On 25/02/2010 8:50 AM, Ben wrote:
I was disappointed in this behavior because it seems error-prone.
Suppose I declare an environment

> b <- 1
> p <- proto(expr={
    a <- 2
+   ...
+ })
> p$a
[1] 2
> p$b
[1] 1

Presumably if I ask for p$a or p$b later, it's because I'm interesting
in the value of "p$a" or "p$b" that I specifically put inside that
environment.  Otherwise I would just ask for "a" or "b".  If I'm
asking for "p$b" it the above case, that means I forgot to declare b
inside p.  In this case there should be an error telling me that, not
a silent substitution of the wrong quantity.

I think you are looking for a different object model than proto offers. There aren't many languages that offer the prototype object model.
If someone wanted to do the y$ls() thing, they could always

> y <- proto(a=1)
> with(y, ls())
[1] "a"

Another reason is that there are plenty of other programming languages
that have similar structures and this behavior is very odd.

Which languages are you thinking of? The paper about proto only mentions Self, LispStat, and Javascript.

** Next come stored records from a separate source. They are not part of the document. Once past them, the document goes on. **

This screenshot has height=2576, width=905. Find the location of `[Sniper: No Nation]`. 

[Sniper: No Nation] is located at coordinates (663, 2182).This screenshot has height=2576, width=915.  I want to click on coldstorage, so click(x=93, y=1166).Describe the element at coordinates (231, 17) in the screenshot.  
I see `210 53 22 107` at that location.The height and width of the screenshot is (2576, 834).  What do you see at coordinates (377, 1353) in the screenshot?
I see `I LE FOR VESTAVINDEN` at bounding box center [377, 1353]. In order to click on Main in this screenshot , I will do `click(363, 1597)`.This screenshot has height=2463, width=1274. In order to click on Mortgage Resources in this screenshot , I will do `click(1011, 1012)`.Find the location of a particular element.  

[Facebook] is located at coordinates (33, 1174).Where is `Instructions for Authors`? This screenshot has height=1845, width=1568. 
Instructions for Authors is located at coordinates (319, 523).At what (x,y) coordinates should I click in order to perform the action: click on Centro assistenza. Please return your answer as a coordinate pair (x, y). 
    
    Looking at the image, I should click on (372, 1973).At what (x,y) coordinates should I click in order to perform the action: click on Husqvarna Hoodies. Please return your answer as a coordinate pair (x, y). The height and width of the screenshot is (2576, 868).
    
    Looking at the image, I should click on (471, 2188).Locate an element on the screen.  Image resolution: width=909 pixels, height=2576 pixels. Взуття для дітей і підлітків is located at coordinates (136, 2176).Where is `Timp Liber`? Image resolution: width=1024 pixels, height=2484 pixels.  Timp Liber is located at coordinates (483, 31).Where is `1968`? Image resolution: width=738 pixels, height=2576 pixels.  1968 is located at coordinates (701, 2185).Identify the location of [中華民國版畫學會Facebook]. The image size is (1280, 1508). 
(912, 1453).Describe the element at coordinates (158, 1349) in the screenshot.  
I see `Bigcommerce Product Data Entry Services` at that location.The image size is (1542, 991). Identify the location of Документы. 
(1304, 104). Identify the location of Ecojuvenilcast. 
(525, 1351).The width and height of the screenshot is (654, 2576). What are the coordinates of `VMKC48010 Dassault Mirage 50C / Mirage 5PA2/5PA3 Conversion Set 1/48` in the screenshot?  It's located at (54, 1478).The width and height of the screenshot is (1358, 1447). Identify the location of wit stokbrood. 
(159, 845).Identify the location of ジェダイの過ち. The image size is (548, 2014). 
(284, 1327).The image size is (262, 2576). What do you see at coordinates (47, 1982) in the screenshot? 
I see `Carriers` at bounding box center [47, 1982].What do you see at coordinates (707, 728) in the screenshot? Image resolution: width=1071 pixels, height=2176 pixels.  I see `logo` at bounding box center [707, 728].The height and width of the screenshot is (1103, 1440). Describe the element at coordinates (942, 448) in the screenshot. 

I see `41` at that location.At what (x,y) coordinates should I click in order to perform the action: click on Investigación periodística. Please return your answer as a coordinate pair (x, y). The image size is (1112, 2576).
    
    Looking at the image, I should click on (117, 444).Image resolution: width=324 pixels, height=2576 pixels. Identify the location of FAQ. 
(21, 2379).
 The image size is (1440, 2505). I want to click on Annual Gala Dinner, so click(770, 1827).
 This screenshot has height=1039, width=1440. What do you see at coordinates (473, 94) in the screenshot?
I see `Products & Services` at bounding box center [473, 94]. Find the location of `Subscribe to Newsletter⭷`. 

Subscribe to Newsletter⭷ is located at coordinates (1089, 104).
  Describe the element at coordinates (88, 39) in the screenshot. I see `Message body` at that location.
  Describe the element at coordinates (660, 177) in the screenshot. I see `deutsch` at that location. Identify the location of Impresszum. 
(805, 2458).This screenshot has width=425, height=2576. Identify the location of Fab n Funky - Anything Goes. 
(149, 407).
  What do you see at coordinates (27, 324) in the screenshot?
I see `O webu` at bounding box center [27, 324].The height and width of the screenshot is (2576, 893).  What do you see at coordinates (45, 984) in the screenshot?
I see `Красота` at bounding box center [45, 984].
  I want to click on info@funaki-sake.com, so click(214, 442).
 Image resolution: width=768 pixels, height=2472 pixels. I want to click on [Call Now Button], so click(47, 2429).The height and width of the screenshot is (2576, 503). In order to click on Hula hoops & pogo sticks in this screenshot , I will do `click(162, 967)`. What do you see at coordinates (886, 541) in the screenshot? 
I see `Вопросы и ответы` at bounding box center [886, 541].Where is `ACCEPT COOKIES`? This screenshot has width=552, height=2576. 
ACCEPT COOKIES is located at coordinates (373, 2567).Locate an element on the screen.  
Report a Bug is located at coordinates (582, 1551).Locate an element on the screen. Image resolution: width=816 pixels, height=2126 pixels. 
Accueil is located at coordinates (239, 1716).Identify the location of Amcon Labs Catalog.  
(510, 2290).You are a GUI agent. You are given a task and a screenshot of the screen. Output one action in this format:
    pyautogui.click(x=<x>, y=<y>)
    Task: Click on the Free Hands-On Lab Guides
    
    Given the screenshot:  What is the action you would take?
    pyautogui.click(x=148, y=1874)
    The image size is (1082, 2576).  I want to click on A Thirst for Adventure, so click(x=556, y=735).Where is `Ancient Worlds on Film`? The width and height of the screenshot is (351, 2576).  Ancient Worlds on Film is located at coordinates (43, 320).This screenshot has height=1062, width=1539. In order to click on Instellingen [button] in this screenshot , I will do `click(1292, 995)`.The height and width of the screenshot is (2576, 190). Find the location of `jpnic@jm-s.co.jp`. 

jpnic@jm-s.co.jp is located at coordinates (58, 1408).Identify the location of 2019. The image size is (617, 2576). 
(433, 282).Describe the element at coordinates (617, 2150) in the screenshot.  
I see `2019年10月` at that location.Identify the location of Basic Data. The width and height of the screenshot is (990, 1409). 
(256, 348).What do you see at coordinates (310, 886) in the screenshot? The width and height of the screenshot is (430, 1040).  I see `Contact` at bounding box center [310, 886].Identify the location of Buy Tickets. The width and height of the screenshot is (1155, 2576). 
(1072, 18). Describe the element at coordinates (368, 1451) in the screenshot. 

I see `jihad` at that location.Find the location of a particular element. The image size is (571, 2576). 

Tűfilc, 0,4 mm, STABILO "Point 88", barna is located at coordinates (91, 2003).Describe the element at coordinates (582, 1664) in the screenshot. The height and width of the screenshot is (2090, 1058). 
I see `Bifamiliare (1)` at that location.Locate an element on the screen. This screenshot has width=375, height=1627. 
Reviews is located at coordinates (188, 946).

The Wikipedia page http://en.wikipedia.org/wiki/Prototype-based_programming has a long list of obscure ones, but the only additional ones I've used are R, Perl and Tcl, all with add-on packages.

Duncan Murdoch


 In
standard languages asking for "b" inside the "p" object gives you an
error, and no one complains.  Even in R, we have this behavior:

> z <- 1
> list(a=3)$z
NULL

(Actually I think the above should be an error, but at least it isn't
1.)  So anyway, I'm not saying that p$b being 1 is an outright 2+2=5
bug, but it does seem to be surprising behavior that leads to bugs.
But I'm sure you're right that there are historical/structural reasons
for this to be the case, so perhaps there's no solution.